Issues in Science and Technology Librarianship | Winter 2004 | |||
DOI:10.5062/F40C4SQB |
Helen F. Smith
Agricultural Sciences Librarian
The Pennsylvania State University
hfs1@psu.edu
Claire E. Hoffman
Head Librarian, Abington College Library
The Pennsylvania State University
ceh8@psu.edu
The Libraries at the Pennsylvania State University subscribe to the online databases Web of Science and Current Contents Connect. Concern was expressed regarding the great similarity in coverage between them. A comparison of title coverage found that Web of Science was more inclusive than Current Contents Connect across all disciplines.
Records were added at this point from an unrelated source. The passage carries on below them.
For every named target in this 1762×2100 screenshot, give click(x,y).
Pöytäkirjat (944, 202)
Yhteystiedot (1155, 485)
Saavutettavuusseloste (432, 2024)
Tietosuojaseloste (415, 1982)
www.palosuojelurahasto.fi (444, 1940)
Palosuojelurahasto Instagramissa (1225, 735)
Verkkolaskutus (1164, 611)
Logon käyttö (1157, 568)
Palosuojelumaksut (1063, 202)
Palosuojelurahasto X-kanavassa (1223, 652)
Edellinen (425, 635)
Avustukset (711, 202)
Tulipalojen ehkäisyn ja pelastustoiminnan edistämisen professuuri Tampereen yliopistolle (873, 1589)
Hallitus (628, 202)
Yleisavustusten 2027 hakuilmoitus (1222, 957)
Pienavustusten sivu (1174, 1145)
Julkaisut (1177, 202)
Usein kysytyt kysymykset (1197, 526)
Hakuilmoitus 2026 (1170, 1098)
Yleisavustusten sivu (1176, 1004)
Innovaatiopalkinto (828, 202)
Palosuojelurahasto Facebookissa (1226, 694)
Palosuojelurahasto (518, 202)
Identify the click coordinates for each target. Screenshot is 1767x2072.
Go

When updating frequency was compared, new science and social science journal issues appeared in both databases the same week approximately three quarters of the time. In the arts and humanities this is true only about half the time but these data are not as conclusive due to the small sample size. Each database has unique features. Web of Science has superior title coverage, while Current Contents Connect updates faster about 25% of the time. Unexpected significant problems were noted with updates to Current Contents Connect regarding timing of the updates and the definition of a "current week." The relative importance of the advantages and disadvantages of the two databases will vary depending on institutional needs.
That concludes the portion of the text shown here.